Schreibe die folgenden Zeilen neu, ersetze dabei "Identify the location of" durch "Find the position of" und lass alles andere unverändert. Die Bilder gehören nicht in deine Antwort.

### Zu verwendende Daten
________

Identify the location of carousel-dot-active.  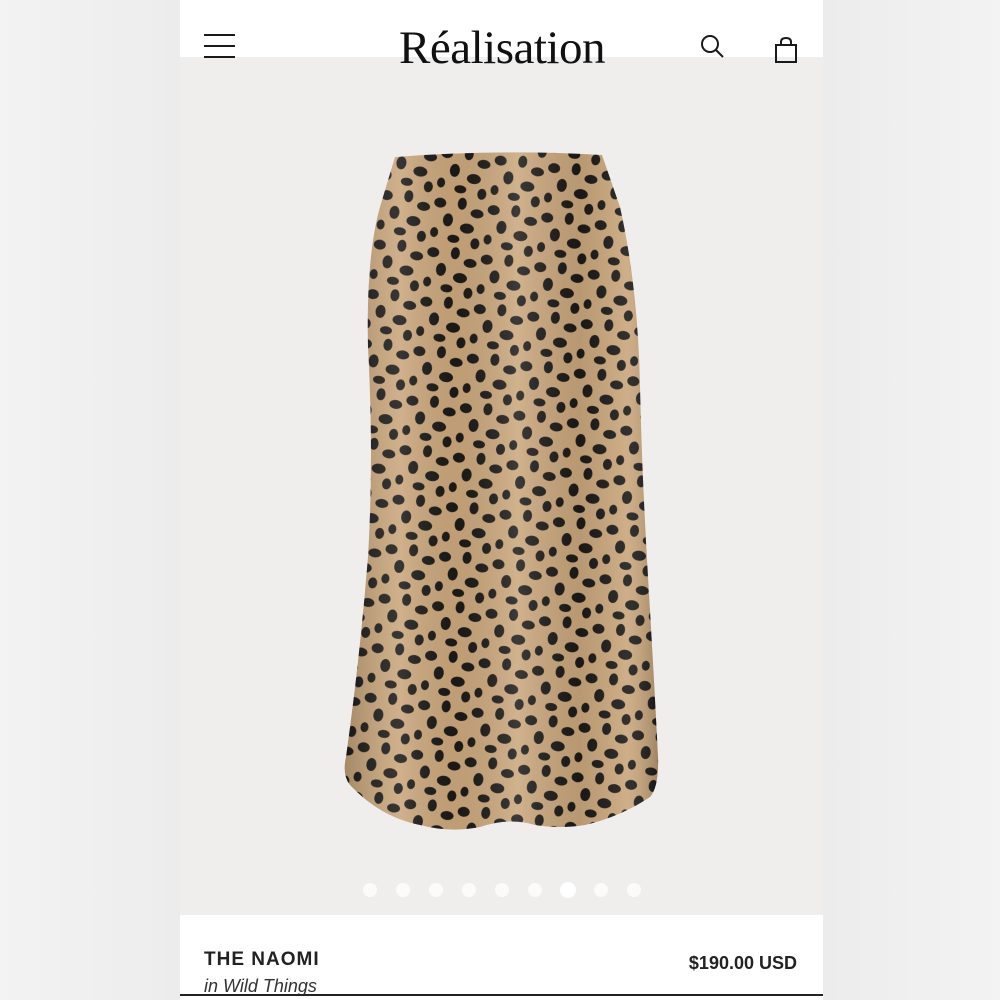
(568, 890).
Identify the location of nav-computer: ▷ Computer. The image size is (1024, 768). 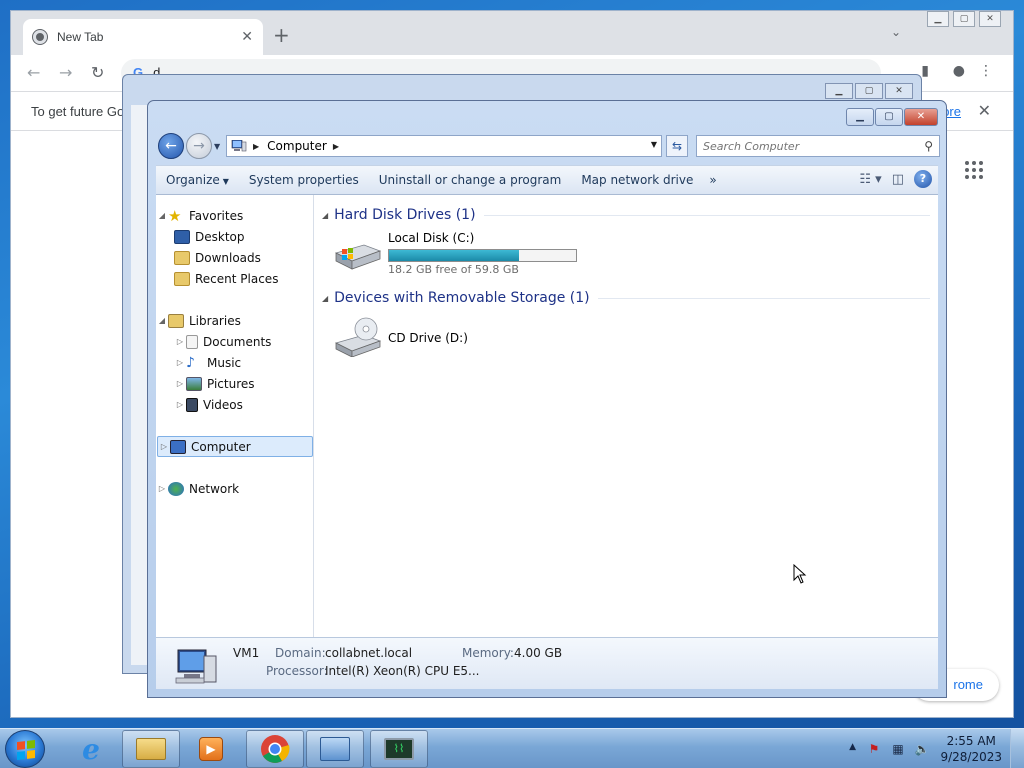
(235, 446).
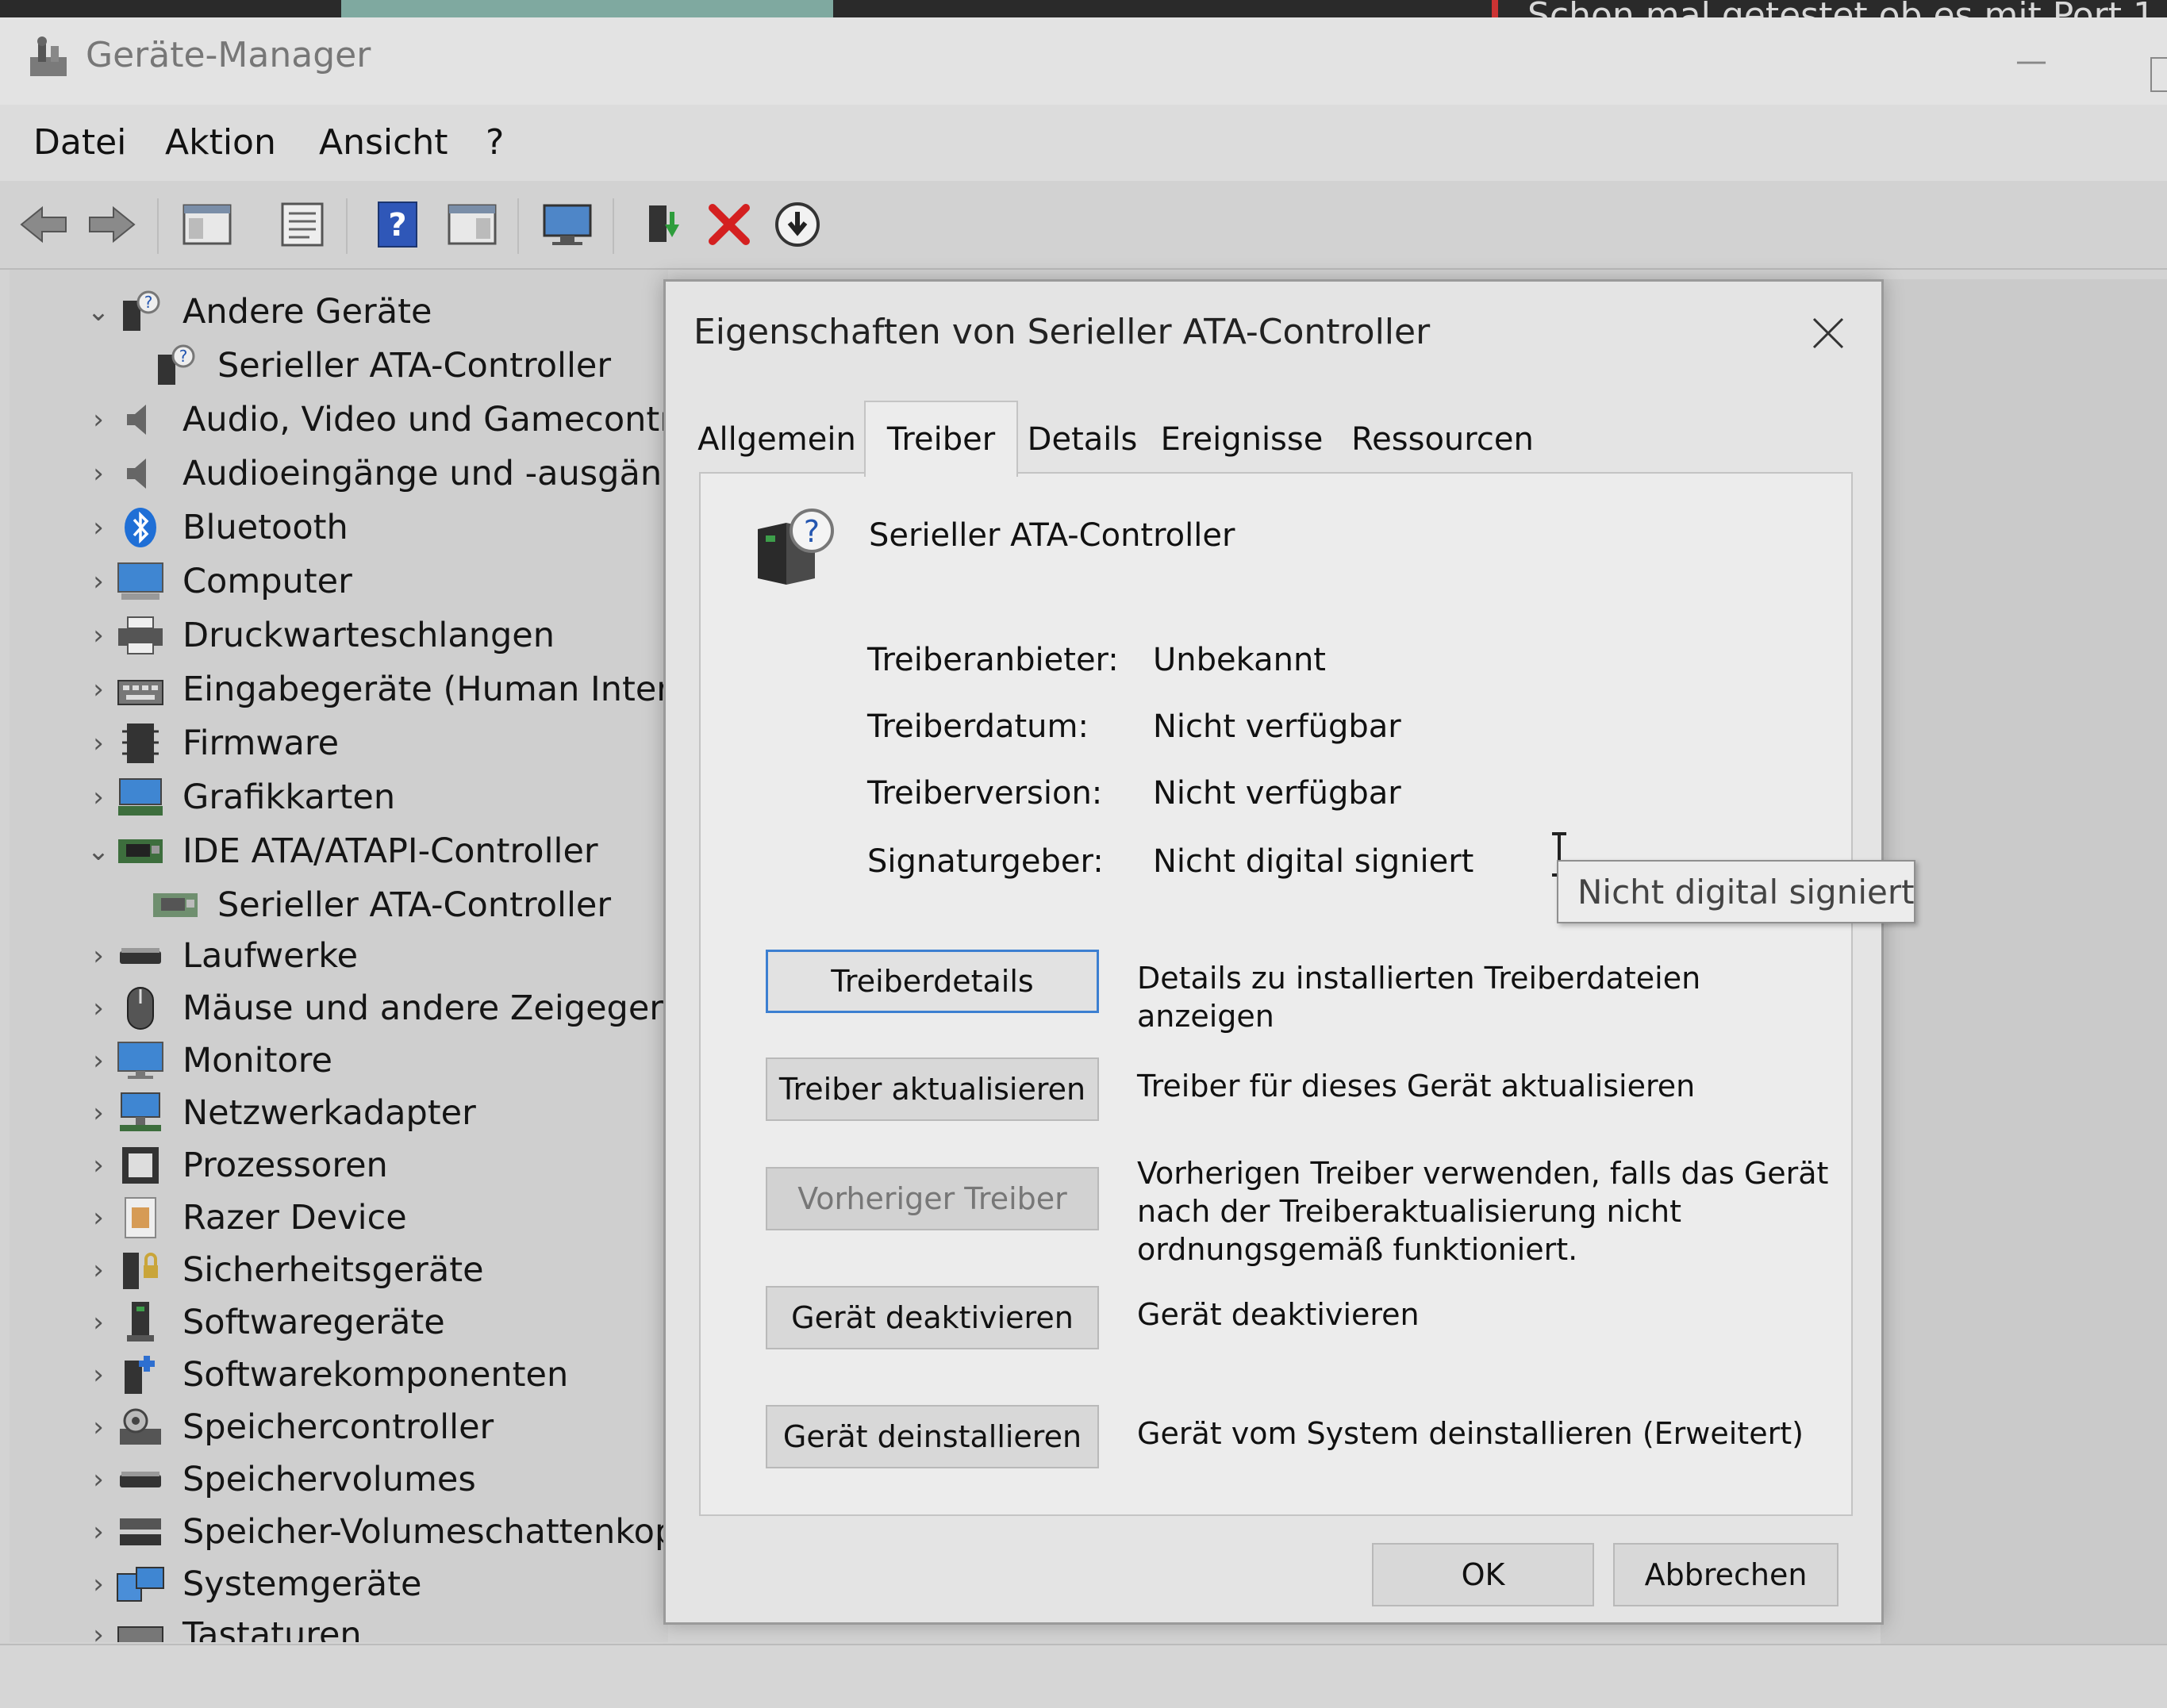 This screenshot has width=2167, height=1708. I want to click on prop-label-signaturgeber: Signaturgeber:, so click(986, 861).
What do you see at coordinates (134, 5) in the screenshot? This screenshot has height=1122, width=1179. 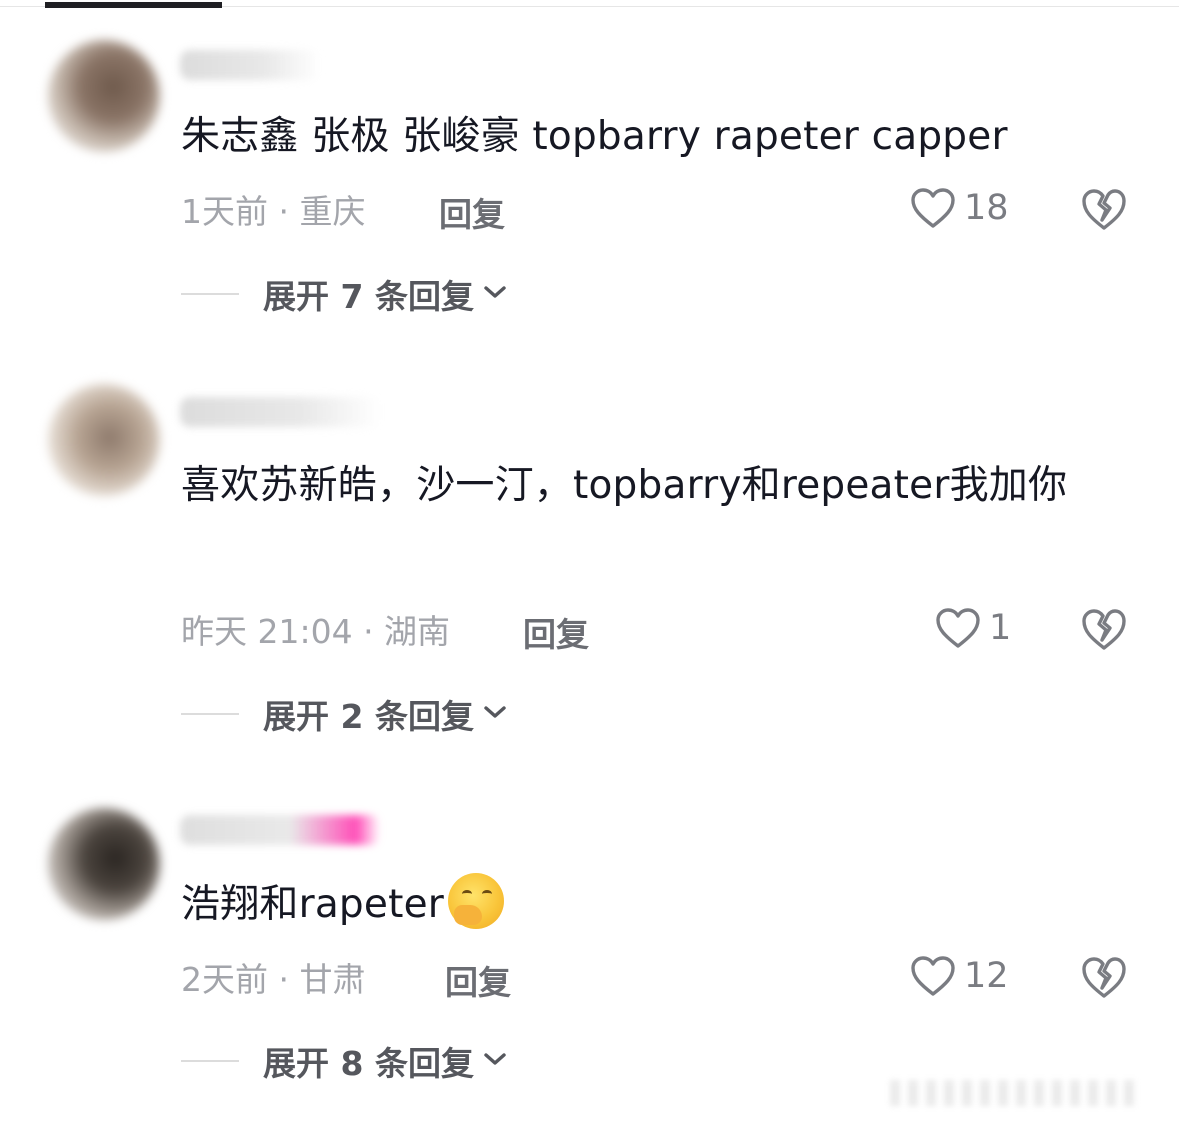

________

### Antwortbereich
Find the position of carousel-dot-active.  
(568, 890).
Find the position of nav-computer: ▷ Computer. The image size is (1024, 768). 
(235, 446).
 This screenshot has width=2167, height=1708. I want to click on prop-label-signaturgeber: Signaturgeber:, so click(986, 861).
What do you see at coordinates (134, 5) in the screenshot? This screenshot has height=1122, width=1179. 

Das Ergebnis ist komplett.